Brexit diminui número de ingleses no Algarve

Segundo adianta o Diário de Notícias, a queda da libra na sequência do Brexit, é a responsável pela diminuição de turistas britânicos no Algarve. Os hoteleiros pedem da região pedem uma estratégia para captar outros mercados, nomeadamente o alemão, cujos turistas têm aumentado na região.

Desde que Londres decidiu abandonar a União Europeia, a libra desvalorizou 15%, fator que está a afastar do Algarve os turistas do treino de Sua Majestade, de acordo com o Diário de Notícias, que adianta que – só em julho, os hotéis registaram menos 56 mil turistas ingleses do que em 2016.

Os dados são de um inquérito da Associação dos Hotéis e Empreendimentos Turísticos do Algarve (AHETA), que revela que em julho estavam hospedados no Algarve 270 mil ingleses, menos 17,3% do que um ano antes. Destes, 140 mil escolheram hotéis para passar as suas férias e outros 130 mil ficaram hospedados em residências.

Os dados alinham-se com os dados do Reino Unido, que apontam para que, em maio, tenha existido uma redução de 4,6% no número de britânicos a viajar para o exterior, o que tenderá a agravar-se com a descida da libra.

Estes números preocupam os hoteleiros da região, ainda que a época alta, ajudada pelas crises na Turquia, Egito e Tunísia, traga para portugal turistas de outras nacionalidades, como os alemães.

“A quebra no número de ingleses é um sinal que deve preocupar todos. O mercado britânico não é um mercado qualquer, é o nosso principal fornecedor”, disse jornal Elidérico Viegas, presidente da AHETA, aproveitando a oportunidade para apelas à construção de uma estratégia organizada que permita evitar que o turismo na região seja demasiadamente afetada pelo Brexit.

“Sentimos que o número de ingleses começou a cair em maio e move tanta gente que precisamos de colocar muitos mercados a crescer para compensar esta redução”, alerta Elidérico Viegas.

“Infelizmente” os números do arranque do verão não surpreenderam Viegas, que já havia antecipado o embate na economia nacional. “É o que dizem os livros de economia e o que a realidade está a confirmar”. “E não é previsível que a libra deixe de desvalorizar e que o Brexit deixe de trazer efeitos negativos. Daqui a uns anos talvez possa melhorar.”

No conjunto dos primeiros sete meses do ano, o número de ingleses no Algarve também já está abaixo do que se verificava há um ano, com uma queda na ocupação hoteleira de 3,1%, adianta oDN, que refere ainda que as regiões mais afetadas são Vilamoura, Quarteira e a Quinta do Lago. Os hotéis de quatro e cinco estrelas são os que sentem o maior impacto.

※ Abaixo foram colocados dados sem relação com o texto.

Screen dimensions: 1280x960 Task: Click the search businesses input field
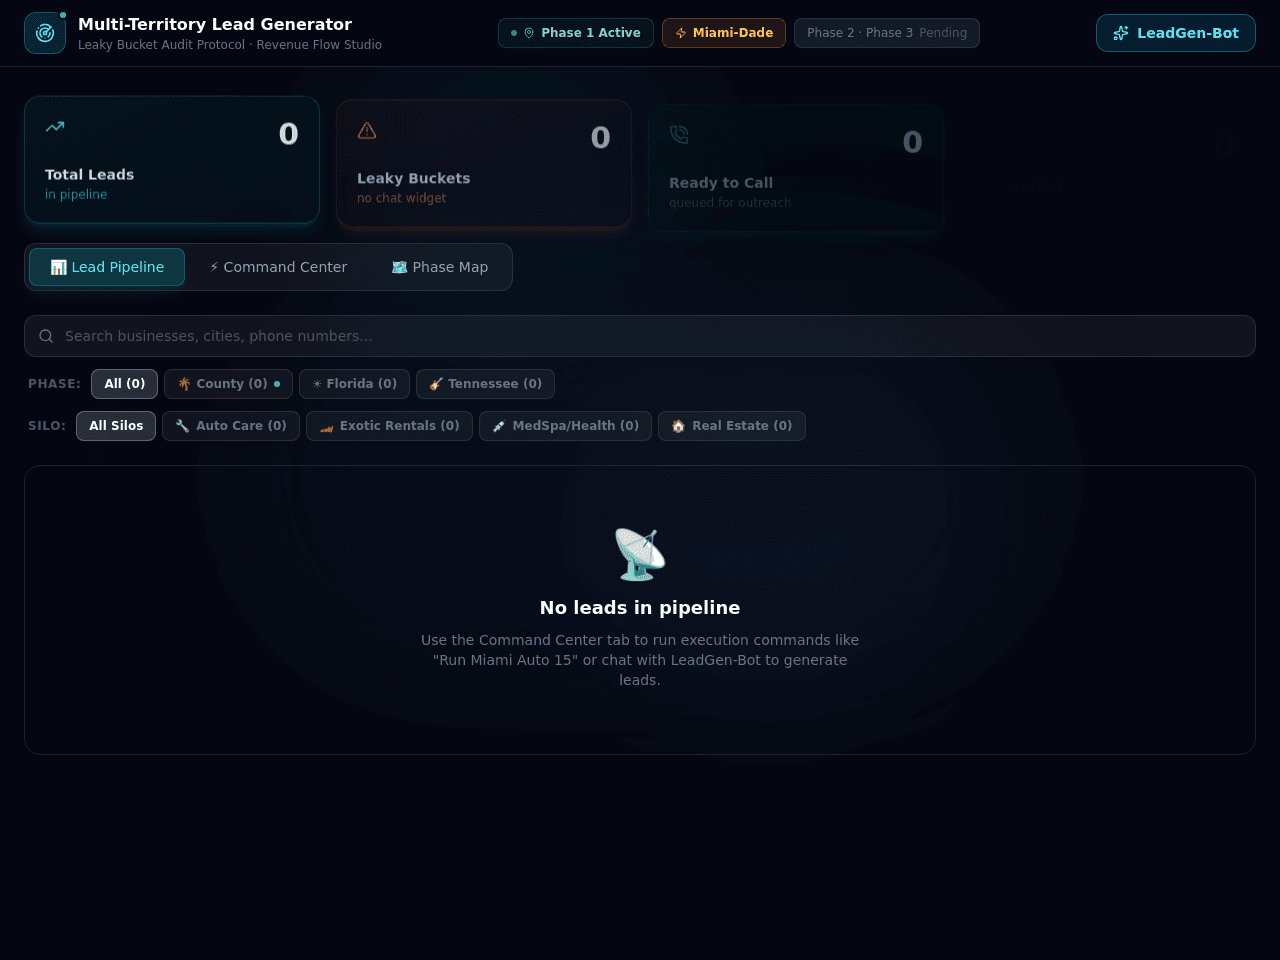pyautogui.click(x=640, y=336)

Para a associação dos hoteleiros do Algarve, as entidades privadas devem tomar tentar aproveitar o crescimento do turismo. “Seria mais fácil compensar quebras através da captação de outros segmentos com maior poder de compra”, defende Elidérico Viegas, que refere que os turistas que têm ocupado o lugar dos britânicos têm sido alemães, polacos, suíços, italianos, suecos, canadianos e belgas, “mercados muito conservadores e tradicionais e onde há um forte recurso a operadores turísticos”, o que torna acessível e mais simples o reforço da promoção do destino Algarve.

“Mas não há uma estratégia concertada. Neste momento estamos a beneficiar da crise em outros mercados, mas assim que a Turquia recuperar… é o mercado de férias tradicional dos alemães. Isto deve preocupar muito a nível nacional. Vejo demasiado otimismo”, adverte o hoteleiro.